Background: Process-of-care time measures provide vital information about hyperacute stroke interventions. These measures are often highly skewed, and relevant mean-based statistics may be misleading. Percentile-based statistics (e.g. median) conveniently and unbiasedly summarise the proportion of patients treated within a given timeframe. Despite this, mean-based synthesis methods are primarily recommended by the Cochrane Handbook for Systematic Reviews of Interventions for conducting meta-analyses. It’s also recommended that percentile-based outcomes are either excluded from meta-analyses or included by imputing mean-based measures using transformation methods.
Aims: To provide methodological foundation for the appropriate meta-analysis of process-of-care time measures in hyperacute stroke systematic reviews and meta-analyses.
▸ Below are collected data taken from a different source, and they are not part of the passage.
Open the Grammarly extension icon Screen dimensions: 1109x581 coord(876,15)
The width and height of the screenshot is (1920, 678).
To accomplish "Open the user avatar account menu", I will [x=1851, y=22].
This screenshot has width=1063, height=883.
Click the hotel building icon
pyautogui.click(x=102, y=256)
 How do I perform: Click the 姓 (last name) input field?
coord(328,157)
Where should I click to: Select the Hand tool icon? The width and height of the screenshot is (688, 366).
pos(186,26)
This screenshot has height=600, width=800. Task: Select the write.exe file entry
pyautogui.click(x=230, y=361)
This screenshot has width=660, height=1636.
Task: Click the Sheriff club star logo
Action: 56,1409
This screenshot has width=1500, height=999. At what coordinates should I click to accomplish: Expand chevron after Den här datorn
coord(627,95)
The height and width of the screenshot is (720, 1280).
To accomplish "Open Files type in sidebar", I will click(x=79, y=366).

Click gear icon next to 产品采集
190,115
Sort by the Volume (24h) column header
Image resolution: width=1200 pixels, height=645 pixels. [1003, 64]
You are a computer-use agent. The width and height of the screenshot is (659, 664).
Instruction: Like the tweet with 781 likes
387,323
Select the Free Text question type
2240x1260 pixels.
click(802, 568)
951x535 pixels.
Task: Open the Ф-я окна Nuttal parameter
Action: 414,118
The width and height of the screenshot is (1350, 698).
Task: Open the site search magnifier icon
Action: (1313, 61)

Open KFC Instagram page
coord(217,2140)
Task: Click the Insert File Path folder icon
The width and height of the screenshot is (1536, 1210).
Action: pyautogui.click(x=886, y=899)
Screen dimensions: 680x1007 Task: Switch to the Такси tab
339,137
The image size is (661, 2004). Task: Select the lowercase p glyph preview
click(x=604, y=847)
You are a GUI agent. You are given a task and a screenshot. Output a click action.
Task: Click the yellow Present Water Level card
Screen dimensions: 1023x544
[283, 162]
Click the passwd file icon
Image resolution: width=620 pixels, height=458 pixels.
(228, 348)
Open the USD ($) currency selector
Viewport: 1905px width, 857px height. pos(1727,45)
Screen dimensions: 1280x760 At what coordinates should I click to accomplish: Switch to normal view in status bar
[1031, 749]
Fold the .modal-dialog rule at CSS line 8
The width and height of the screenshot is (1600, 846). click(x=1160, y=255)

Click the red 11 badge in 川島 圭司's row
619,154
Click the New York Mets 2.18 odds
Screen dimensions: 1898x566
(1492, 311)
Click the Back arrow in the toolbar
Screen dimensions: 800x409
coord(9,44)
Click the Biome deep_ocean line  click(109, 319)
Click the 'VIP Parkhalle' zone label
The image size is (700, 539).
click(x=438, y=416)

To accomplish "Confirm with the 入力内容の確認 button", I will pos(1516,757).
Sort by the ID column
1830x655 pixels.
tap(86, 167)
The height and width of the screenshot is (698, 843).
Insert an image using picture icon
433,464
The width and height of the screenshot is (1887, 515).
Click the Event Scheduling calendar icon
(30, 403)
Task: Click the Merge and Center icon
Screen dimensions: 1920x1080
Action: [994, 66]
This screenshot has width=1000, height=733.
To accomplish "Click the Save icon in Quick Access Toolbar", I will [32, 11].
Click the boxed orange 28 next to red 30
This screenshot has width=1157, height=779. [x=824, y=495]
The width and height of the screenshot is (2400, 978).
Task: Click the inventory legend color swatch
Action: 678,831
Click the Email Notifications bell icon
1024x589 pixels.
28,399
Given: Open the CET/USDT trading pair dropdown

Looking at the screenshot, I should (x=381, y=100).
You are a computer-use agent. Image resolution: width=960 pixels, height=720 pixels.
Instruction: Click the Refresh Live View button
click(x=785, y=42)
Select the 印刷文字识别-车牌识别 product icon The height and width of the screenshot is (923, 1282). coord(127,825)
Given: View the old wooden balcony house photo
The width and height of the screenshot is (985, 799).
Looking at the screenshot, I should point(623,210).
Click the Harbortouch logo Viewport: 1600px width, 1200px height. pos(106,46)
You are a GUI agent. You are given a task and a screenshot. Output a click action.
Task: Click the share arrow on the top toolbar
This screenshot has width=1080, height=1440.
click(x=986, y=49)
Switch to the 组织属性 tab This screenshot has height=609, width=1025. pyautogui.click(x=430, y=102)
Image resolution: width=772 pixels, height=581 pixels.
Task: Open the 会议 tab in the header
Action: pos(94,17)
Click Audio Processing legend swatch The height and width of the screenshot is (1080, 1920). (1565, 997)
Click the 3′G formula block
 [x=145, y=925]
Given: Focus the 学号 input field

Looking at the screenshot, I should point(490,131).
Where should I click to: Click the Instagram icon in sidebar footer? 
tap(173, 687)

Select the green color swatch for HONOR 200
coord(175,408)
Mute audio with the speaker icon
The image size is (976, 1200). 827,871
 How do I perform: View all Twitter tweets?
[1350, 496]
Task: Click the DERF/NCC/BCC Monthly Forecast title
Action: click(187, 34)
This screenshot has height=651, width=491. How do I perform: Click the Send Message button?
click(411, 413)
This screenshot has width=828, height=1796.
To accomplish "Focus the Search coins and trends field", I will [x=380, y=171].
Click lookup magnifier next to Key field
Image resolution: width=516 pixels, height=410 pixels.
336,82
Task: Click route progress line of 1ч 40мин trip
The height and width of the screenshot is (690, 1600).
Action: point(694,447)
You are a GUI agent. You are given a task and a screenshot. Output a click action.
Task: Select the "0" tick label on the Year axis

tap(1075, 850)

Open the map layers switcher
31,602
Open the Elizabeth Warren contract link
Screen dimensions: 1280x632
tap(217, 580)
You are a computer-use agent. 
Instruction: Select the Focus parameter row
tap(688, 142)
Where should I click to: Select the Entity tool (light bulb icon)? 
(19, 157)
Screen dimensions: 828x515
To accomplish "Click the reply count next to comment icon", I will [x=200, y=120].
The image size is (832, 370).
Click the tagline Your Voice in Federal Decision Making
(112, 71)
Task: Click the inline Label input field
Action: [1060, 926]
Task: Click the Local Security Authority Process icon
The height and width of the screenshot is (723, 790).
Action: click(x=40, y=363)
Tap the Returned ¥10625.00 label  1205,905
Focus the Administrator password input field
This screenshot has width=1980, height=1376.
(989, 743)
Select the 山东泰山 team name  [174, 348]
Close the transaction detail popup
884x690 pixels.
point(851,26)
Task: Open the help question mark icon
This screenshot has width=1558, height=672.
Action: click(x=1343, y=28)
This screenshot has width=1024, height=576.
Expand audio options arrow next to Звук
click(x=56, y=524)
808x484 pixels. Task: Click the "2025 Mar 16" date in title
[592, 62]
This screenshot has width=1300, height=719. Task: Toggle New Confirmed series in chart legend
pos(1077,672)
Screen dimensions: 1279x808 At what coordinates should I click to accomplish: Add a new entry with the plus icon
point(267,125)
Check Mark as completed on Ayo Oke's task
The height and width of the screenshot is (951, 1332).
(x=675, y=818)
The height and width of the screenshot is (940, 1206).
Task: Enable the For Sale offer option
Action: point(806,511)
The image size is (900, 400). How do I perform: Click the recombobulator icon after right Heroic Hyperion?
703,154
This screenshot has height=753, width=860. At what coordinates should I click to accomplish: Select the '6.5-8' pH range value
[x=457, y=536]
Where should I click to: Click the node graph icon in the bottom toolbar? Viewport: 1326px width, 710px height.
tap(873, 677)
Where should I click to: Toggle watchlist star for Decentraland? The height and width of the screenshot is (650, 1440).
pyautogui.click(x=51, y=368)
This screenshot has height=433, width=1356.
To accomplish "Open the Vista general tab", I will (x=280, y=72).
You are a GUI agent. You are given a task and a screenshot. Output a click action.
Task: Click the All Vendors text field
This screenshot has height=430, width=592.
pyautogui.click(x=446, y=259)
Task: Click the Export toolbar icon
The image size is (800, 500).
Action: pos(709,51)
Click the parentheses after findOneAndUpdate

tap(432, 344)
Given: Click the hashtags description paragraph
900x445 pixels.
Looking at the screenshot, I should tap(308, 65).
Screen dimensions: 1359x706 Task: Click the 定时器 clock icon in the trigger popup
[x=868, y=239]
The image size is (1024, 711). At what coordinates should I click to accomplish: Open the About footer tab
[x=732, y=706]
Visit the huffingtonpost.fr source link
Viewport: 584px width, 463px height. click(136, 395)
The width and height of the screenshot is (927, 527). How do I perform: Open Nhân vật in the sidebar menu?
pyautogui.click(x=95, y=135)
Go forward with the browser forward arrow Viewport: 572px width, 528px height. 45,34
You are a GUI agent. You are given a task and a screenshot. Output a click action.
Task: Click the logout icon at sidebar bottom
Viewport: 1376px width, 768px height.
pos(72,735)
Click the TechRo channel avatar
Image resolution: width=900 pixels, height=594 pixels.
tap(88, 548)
Methods: We evaluated the performance of transformation-based methods using process-of-care time data from hyperacute stroke clinical trials of thrombolysis, thrombectomy and MSU interventions. We also compared the performance of various mean- and percentile-based meta-analysis techniques for process-of-care time measures.
Results: Transformation-based methods showed strong agreement in estimating the true mean from different sets of percentile-based summary statistics (LCCC = 0.9987). These methods became less reliable as the skew of the underlying distribution increased. Mean-based and percentile-based meta-analysis methods provided comparable results when analysing summary measures of between-arm treatment effects and varied results when analysing individual-arm summary measures.
Conclusion: As the observed variability affects the interpretability of the results, we recommend that stroke researchers utilise percentile-based approaches for the reporting, analysis, and meta-analysis of process-of-care time measures in hyperacute stroke studies.